Siyasi ve ekonomik çözülme, Türkiyeyi o denli güçsüz kılmıştır ki, ayrışma ve çöküş neredeyse kendiliğinden gerçekleşecek bir olgu durumundadır. Yabancılara Türkiyeyi yönetme olanağı verilmiştir. Ulus-devlet yapısıyla Türkiyenin varlığını sürdürüp sürdürmemesi, artık, Türklerden çok yabancıların vereceği kararlara bağlı duruma gelmiştir. Türkiyeyi yönetenler, ulusal varlığı korumak için uygulamaya dönük herhangi bir karar almazken, yabancılar parçalamanın eylemsel olarak gerçekleştirileceği uygun ânı hazırlamaktadır. Washington ve Brükselde, parçalanmanın altyapısını oluşturacak kararlar alınırken, haritalara yansıtılan kararlar açık ve anlaşılır sözcüklerle dile getirilirken; Türkiye, dışardan alınan kararları eksiksiz yerine getirmekte, kendini yok edecek bir sürece gönüllü olarak katılmaktadır. Devletin gücü kendisine karşı kullanılmakta, devlet yasa çıkarılarak tasfiye edilmektedir. Bu ülkede, tutsak değil, özgür ve bağımsız yaşamak isteyenleri bekleyen tek seçenek, saldırının kaynağı olan emperyalizme karşı direnmektir.

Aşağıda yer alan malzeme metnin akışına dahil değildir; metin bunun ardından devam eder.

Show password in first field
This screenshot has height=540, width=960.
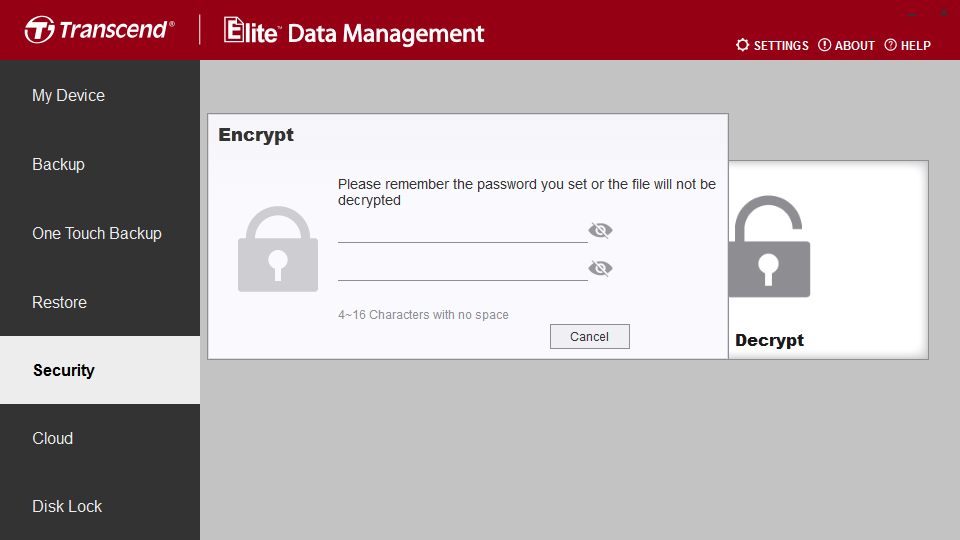point(600,230)

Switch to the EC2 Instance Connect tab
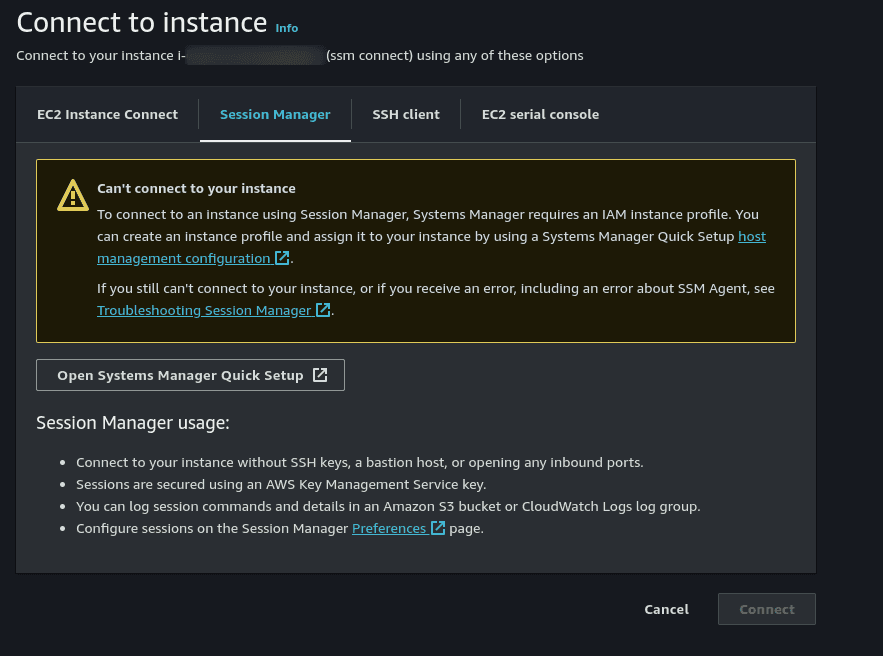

Direnişi başarıya ulaştırarak ulusal egemenliği kalıcı kılmak için tek seçenek ise, halkın birliğini sağlamak, kitleleri örgütlemektir.
Bugün, Türkiyede askeri işgal yoktur, ancak ulusal varlığı dağılmaya götürecek siyasi ve ekonomik uygulamalar, Osmanlının son dönemlerinden daha ağır ve yoğundur. Medyanın bozucu yaymacasını aşarak, askersiz işgalin yıkıcılığını halka anlatmak güçleşmiştir. Girişilecek ulusal mücadelenin üstesinden gelebilmek için; halka ulaşmak, onu yerinde örgütlemek, yerel unsurlardan halk önderleri çıkarmak ve bunları ulusal örgütün öncüleri haline getirmek gerekmektedir.
Herhangi bir örgüte üye olsun olmasın, çok sayıda insan, ülkenin olumsuz gidişine tepki duymakta, ancak, ne yapılması gerektiğini bilmemektedir. Oysa; gidişe duyulan tepki, örgütlenmeye yöneltilecek önemli bir güç oluşturmaktadır. Bu gücün, halka yönelen örgütlü bir yapı içinde yer alması sağlanmalı, bunun yol ve yöntemi bulunmalıdır. Olumsuzluklara tepki duymak yetmez; tepkiyi eyleme dönüştürmek, bir şeyler yapmak gerekir. Yapılabilecek en iyi şey ise, yapılabilir olanı belirlemek ve uygulamaktır. Herkes, gücünü ve yeteneğini abartmadan ve küçük görmeden, somut bir çalışmaya yöneltmeli, ulusal bir örgütün yaratılmasında yer almalıdır. Bu yapılmazsa, ülke geleceğine karşı duyulan kaygı, sonuçsuz yakınmalar ve iç karartıcı sızlanmaların ötesine geçmeyecektir.
Türkiyede, ulusal hakların yeniden savunulması zorunda kalınmıştır. Başarıya ulaşıp ulus varlığını korumak için, kişi ya da kurum, herkesi içine alan bir mücadelenin verilmesi, emperyalizme karşı direnilmesi gerekiyor. Yaşam, Türk insanının önüne, varlığını ve haklarını korumak için bir mücadele dayatıyor; bu mücadele kabul edilmelidir.